**Your goal:** Please copy out the records below word for word, beginning at the line that contains "You are a GUI" and stopping after the last line of the records. Leave the pictures out of your answer.

········

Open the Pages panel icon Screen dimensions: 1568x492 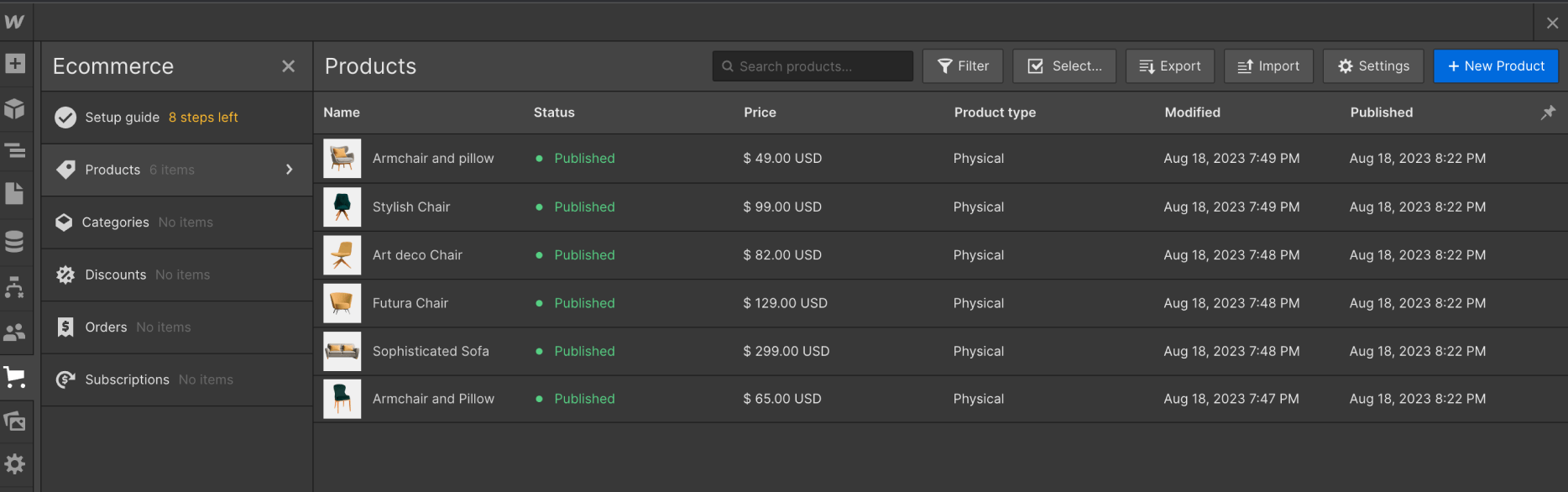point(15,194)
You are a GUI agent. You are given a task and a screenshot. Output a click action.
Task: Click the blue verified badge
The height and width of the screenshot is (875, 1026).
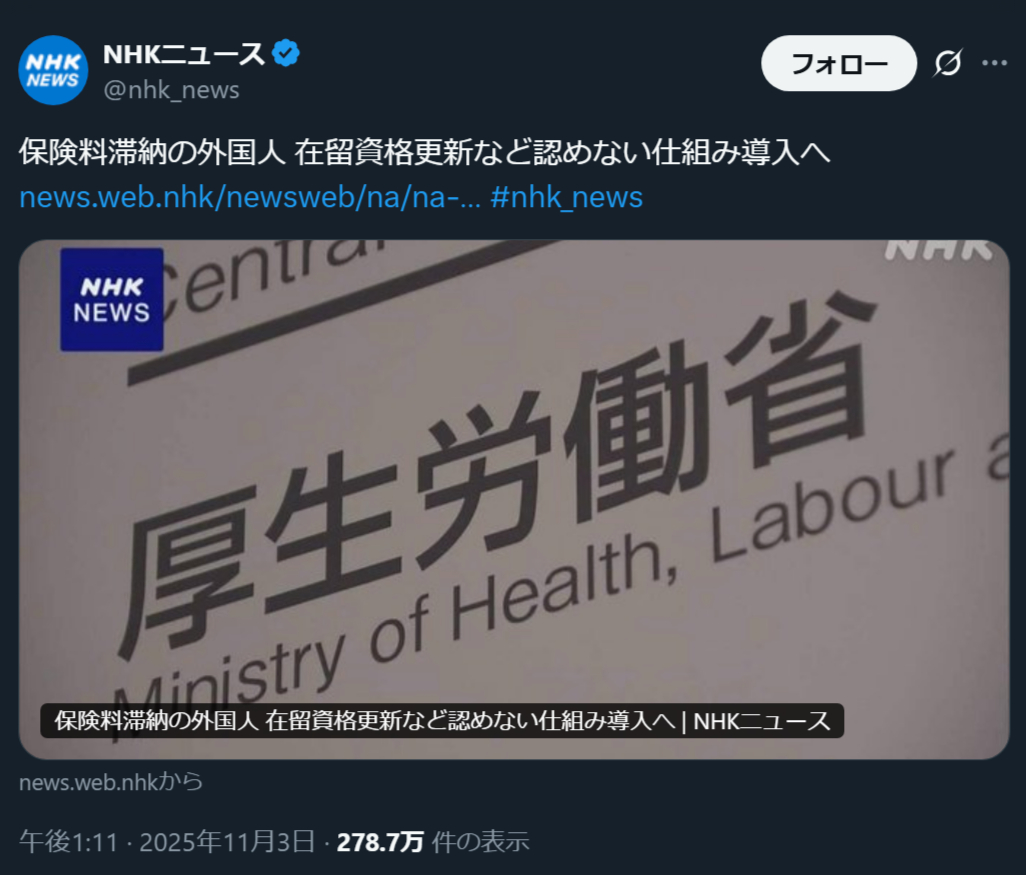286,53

········

**Answer to this exercise:**
You are a GUI agent. You are given a task and a screenshot. Output a click action.
Task: Click the blue verified badge
The height and width of the screenshot is (875, 1026).
286,53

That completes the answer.